Another report by The Hindu, dated 24 September, goes onto confirm that most of the communications targeted by the NSA in India were not terror related. A top secret NSA document titled ‘A Week in the Life of PRISM reporting’, shows ‘Sampling of Reporting topics from 2-8 Feb 2013’. A top Indian diplomat, speaking on conditions of anonymity, told the The Hindu, ‘As politics, space and nuclear (programmes) are mentioned as “end products” (official reports that are distillations of the best raw intelligence) in this document, it means that emails, texts and phones of important people related to these fields were constantly monitored and intelligence was taken from them, and then the NSA prepared official reports on the basis of raw intelligence.
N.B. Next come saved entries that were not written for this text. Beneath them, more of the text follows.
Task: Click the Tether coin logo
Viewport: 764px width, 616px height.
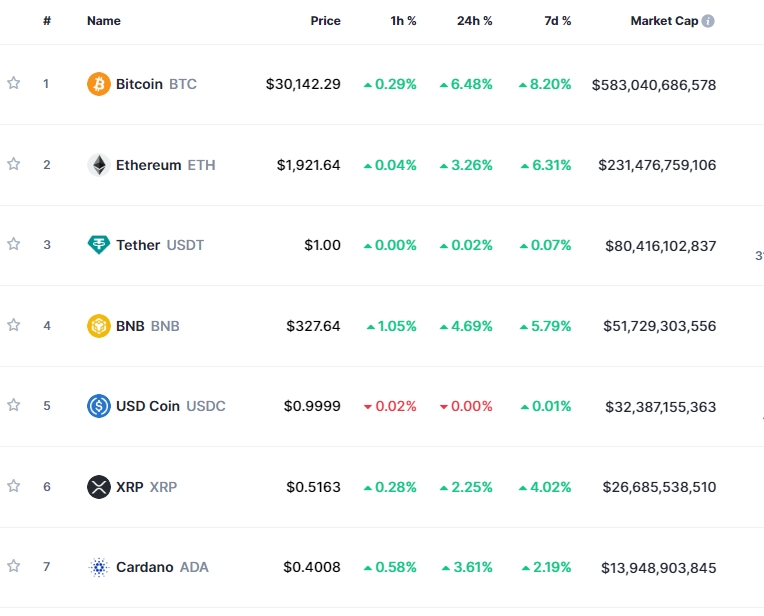Action: [98, 245]
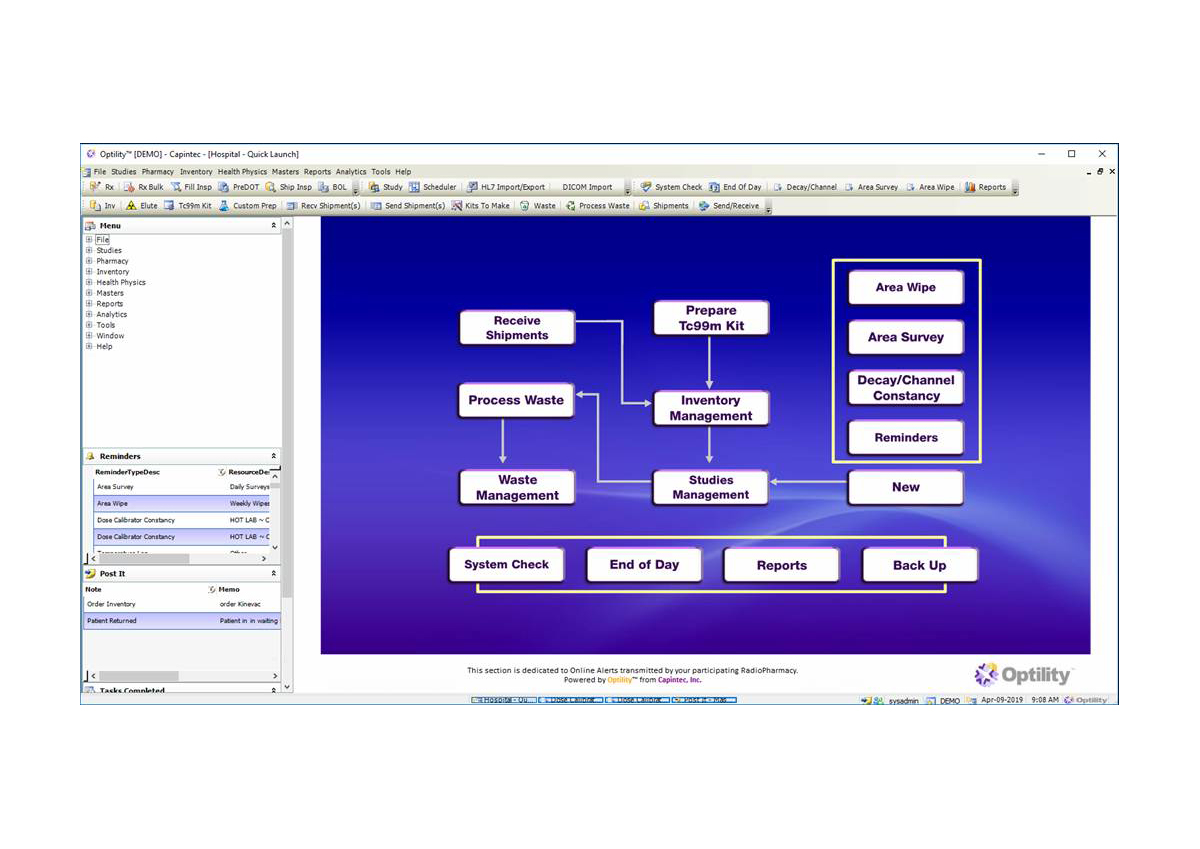Expand the Health Physics tree node
This screenshot has height=849, width=1200.
coord(90,282)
It means they are listening in real time to what our political leaders, bureaucrats and scientists are communicating with each other.’

Such brazen disregard for our sovereignty ideally should have evoked a response that at the very least admonished our ‘ally’. However, India’s disposition in this regard was meek, at best. On 2 July, external affairs minister Salman Khurshid, reacting to reports that India was the fifth most tracked country, said, ‘This is not scrutiny and access to actual messages. It is only computer analysis of patterns of calls and emails that are being sent. It is not actually snooping on specific contents of anybody’s message or conversation’. Quite clearly it is not just a case of the US government monitoring call logs or email addresses being used.  Something is amiss. This statement was made despite our external affairs ministry initially terming these disclosures as ‘unacceptable’. These fears need to be responded with greater scrutiny, as technology used by the NSA is improving by the day, with enhancements in data storage capacity and transcribing details of personal telephonic conversations, text message and emails in real time.
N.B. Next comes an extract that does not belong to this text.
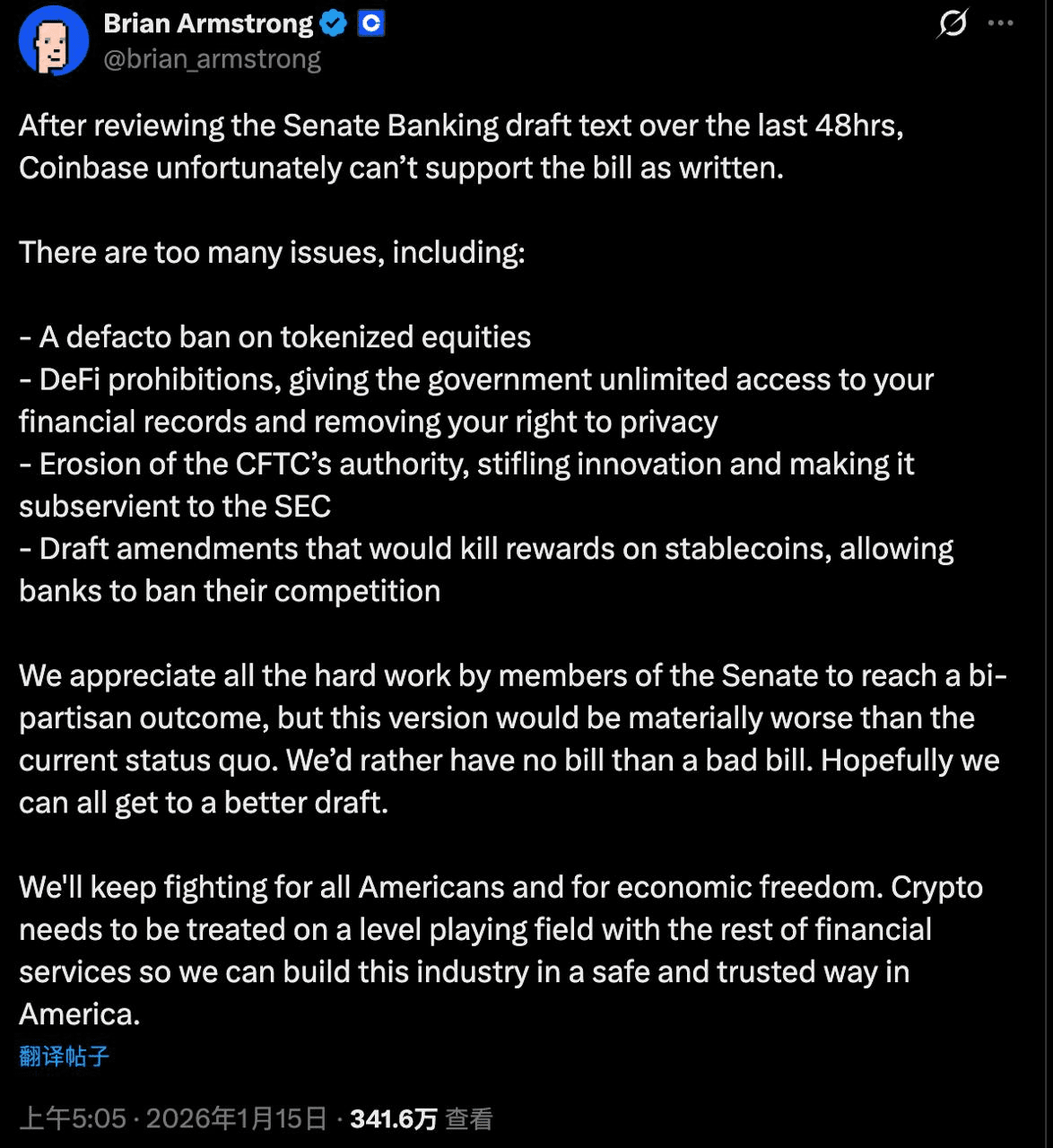Click the 上午5:05 post time
This screenshot has width=1053, height=1148.
73,1118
Besides some uncomfortable truths, these disclosures have brought to light a shifting ground in terms of how geo-political disputes might play out in the future with radical advancements in technology. In a New York Times article, dated 1 July, 2013, it was said that during his first months in office, Barack Obama, had secretly ordered constant cyber-attacks on computer systems that run Iran’s nuclear enrichment facilities. Code-named ‘Olympic Games’, these attacks were initiated by the previous Bush administration. However, it is alleged that the Obama administration went into over drive with this programme. The Snowden revelations have displayed how far ahead America is when it specifically comes to cyber surveillance. Germany has already recognised the distance and a complete revamp of the German intelligence unit is to begin shortly. Other countries have also been alerted, and some are working towards enhancements in intelligence gathering. India’s lame duck reaction doesn’t espouse too much hope. The degree of subservience to the US government and the lack of alacrity is baffling to say the very least, considering how exposed we have come to be in recent years.